» REQUIREMENT
Without skipping anything, write out each record below exactly.

(Data excerpts)
══════════════════════════════

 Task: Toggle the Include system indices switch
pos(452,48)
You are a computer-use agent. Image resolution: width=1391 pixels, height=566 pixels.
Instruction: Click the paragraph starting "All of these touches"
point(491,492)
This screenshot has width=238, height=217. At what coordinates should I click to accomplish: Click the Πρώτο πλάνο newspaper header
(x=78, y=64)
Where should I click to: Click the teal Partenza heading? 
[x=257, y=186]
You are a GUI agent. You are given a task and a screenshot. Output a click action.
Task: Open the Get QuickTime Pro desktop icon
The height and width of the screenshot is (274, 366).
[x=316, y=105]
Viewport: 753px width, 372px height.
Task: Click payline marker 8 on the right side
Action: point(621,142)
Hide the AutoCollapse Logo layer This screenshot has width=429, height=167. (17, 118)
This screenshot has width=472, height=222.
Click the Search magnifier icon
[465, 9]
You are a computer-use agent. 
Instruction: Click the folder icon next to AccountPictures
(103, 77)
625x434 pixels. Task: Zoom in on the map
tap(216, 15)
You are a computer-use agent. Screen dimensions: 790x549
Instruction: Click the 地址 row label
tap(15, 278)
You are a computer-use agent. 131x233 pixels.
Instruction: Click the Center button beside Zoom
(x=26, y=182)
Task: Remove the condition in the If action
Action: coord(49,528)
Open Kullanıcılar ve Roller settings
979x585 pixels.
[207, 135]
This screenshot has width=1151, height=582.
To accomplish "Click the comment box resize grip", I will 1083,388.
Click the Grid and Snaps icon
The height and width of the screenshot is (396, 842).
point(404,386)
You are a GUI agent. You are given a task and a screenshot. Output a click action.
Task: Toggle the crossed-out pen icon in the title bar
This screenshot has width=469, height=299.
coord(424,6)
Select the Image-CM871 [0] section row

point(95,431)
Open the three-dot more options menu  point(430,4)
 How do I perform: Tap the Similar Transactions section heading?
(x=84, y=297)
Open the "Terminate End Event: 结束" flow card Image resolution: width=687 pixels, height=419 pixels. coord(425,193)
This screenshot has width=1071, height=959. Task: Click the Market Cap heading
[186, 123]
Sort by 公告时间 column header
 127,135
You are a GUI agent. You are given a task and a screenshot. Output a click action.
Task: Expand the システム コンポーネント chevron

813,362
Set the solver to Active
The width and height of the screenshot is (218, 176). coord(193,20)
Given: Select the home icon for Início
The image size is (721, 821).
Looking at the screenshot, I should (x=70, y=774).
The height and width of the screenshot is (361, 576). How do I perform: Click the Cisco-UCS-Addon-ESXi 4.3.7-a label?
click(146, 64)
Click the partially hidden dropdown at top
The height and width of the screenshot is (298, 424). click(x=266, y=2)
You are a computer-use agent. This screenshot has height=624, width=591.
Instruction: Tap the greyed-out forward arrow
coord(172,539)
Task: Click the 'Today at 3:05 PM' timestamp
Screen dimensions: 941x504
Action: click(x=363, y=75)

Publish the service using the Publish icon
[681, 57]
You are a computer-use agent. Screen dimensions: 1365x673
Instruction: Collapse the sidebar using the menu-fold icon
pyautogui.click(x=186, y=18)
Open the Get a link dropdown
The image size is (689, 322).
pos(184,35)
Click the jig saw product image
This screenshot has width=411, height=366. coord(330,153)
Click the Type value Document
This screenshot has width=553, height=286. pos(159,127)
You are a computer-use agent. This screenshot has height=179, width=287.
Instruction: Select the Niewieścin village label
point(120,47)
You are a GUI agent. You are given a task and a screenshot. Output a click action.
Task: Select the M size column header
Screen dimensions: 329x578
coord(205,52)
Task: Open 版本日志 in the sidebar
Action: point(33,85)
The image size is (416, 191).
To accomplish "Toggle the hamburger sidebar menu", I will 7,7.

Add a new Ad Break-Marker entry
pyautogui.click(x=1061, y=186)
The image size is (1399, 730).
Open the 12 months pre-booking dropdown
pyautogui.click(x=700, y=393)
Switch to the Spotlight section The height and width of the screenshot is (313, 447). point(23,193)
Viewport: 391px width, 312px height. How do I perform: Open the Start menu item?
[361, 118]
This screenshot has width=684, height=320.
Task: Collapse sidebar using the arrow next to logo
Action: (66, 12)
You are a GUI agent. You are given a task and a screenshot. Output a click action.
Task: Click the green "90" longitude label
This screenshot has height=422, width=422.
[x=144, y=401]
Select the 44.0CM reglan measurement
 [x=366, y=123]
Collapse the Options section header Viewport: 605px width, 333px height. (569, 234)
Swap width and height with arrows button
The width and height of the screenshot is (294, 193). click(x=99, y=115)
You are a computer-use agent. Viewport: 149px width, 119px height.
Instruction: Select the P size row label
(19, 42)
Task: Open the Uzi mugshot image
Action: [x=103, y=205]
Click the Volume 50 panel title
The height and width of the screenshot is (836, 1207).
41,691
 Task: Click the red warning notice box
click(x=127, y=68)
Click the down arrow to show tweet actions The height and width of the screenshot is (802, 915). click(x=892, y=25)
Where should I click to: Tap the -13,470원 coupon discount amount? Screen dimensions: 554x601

══════════════════════════════

» RESPONSE TO THIS TASK
 Task: Toggle the Include system indices switch
pos(452,48)
You are a computer-use agent. Image resolution: width=1391 pixels, height=566 pixels.
Instruction: Click the paragraph starting "All of these touches"
point(491,492)
This screenshot has width=238, height=217. At what coordinates should I click to accomplish: Click the Πρώτο πλάνο newspaper header
(x=78, y=64)
Where should I click to: Click the teal Partenza heading? 
[x=257, y=186]
You are a GUI agent. You are given a task and a screenshot. Output a click action.
Task: Open the Get QuickTime Pro desktop icon
The height and width of the screenshot is (274, 366).
[x=316, y=105]
Viewport: 753px width, 372px height.
Task: Click payline marker 8 on the right side
Action: point(621,142)
Hide the AutoCollapse Logo layer This screenshot has width=429, height=167. (17, 118)
This screenshot has width=472, height=222.
Click the Search magnifier icon
[465, 9]
You are a computer-use agent. 
Instruction: Click the folder icon next to AccountPictures
(103, 77)
625x434 pixels. Task: Zoom in on the map
tap(216, 15)
You are a computer-use agent. Screen dimensions: 790x549
Instruction: Click the 地址 row label
tap(15, 278)
You are a computer-use agent. 131x233 pixels.
Instruction: Click the Center button beside Zoom
(x=26, y=182)
Task: Remove the condition in the If action
Action: coord(49,528)
Open Kullanıcılar ve Roller settings
979x585 pixels.
[207, 135]
This screenshot has width=1151, height=582.
To accomplish "Click the comment box resize grip", I will 1083,388.
Click the Grid and Snaps icon
The height and width of the screenshot is (396, 842).
point(404,386)
You are a GUI agent. You are given a task and a screenshot. Output a click action.
Task: Toggle the crossed-out pen icon in the title bar
This screenshot has width=469, height=299.
coord(424,6)
Select the Image-CM871 [0] section row

point(95,431)
Open the three-dot more options menu  point(430,4)
 How do I perform: Tap the Similar Transactions section heading?
(x=84, y=297)
Open the "Terminate End Event: 结束" flow card Image resolution: width=687 pixels, height=419 pixels. coord(425,193)
This screenshot has width=1071, height=959. Task: Click the Market Cap heading
[186, 123]
Sort by 公告时间 column header
 127,135
You are a GUI agent. You are given a task and a screenshot. Output a click action.
Task: Expand the システム コンポーネント chevron

813,362
Set the solver to Active
The width and height of the screenshot is (218, 176). coord(193,20)
Given: Select the home icon for Início
The image size is (721, 821).
Looking at the screenshot, I should (x=70, y=774).
The height and width of the screenshot is (361, 576). How do I perform: Click the Cisco-UCS-Addon-ESXi 4.3.7-a label?
click(146, 64)
Click the partially hidden dropdown at top
The height and width of the screenshot is (298, 424). click(x=266, y=2)
You are a computer-use agent. This screenshot has height=624, width=591.
Instruction: Tap the greyed-out forward arrow
coord(172,539)
Task: Click the 'Today at 3:05 PM' timestamp
Screen dimensions: 941x504
Action: click(x=363, y=75)

Publish the service using the Publish icon
[681, 57]
You are a computer-use agent. Screen dimensions: 1365x673
Instruction: Collapse the sidebar using the menu-fold icon
pyautogui.click(x=186, y=18)
Open the Get a link dropdown
The image size is (689, 322).
pos(184,35)
Click the jig saw product image
This screenshot has width=411, height=366. coord(330,153)
Click the Type value Document
This screenshot has width=553, height=286. pos(159,127)
You are a computer-use agent. This screenshot has height=179, width=287.
Instruction: Select the Niewieścin village label
point(120,47)
You are a GUI agent. You are given a task and a screenshot. Output a click action.
Task: Select the M size column header
Screen dimensions: 329x578
coord(205,52)
Task: Open 版本日志 in the sidebar
Action: point(33,85)
The image size is (416, 191).
To accomplish "Toggle the hamburger sidebar menu", I will 7,7.

Add a new Ad Break-Marker entry
pyautogui.click(x=1061, y=186)
The image size is (1399, 730).
Open the 12 months pre-booking dropdown
pyautogui.click(x=700, y=393)
Switch to the Spotlight section The height and width of the screenshot is (313, 447). point(23,193)
Viewport: 391px width, 312px height. How do I perform: Open the Start menu item?
[361, 118]
This screenshot has width=684, height=320.
Task: Collapse sidebar using the arrow next to logo
Action: (66, 12)
You are a GUI agent. You are given a task and a screenshot. Output a click action.
Task: Click the green "90" longitude label
This screenshot has height=422, width=422.
[x=144, y=401]
Select the 44.0CM reglan measurement
 [x=366, y=123]
Collapse the Options section header Viewport: 605px width, 333px height. (569, 234)
Swap width and height with arrows button
The width and height of the screenshot is (294, 193). click(x=99, y=115)
You are a computer-use agent. Viewport: 149px width, 119px height.
Instruction: Select the P size row label
(19, 42)
Task: Open the Uzi mugshot image
Action: [x=103, y=205]
Click the Volume 50 panel title
The height and width of the screenshot is (836, 1207).
41,691
 Task: Click the red warning notice box
click(x=127, y=68)
Click the down arrow to show tweet actions The height and width of the screenshot is (802, 915). click(x=892, y=25)
Where should I click to: Tap the -13,470원 coupon discount amount? Screen dimensions: 554x601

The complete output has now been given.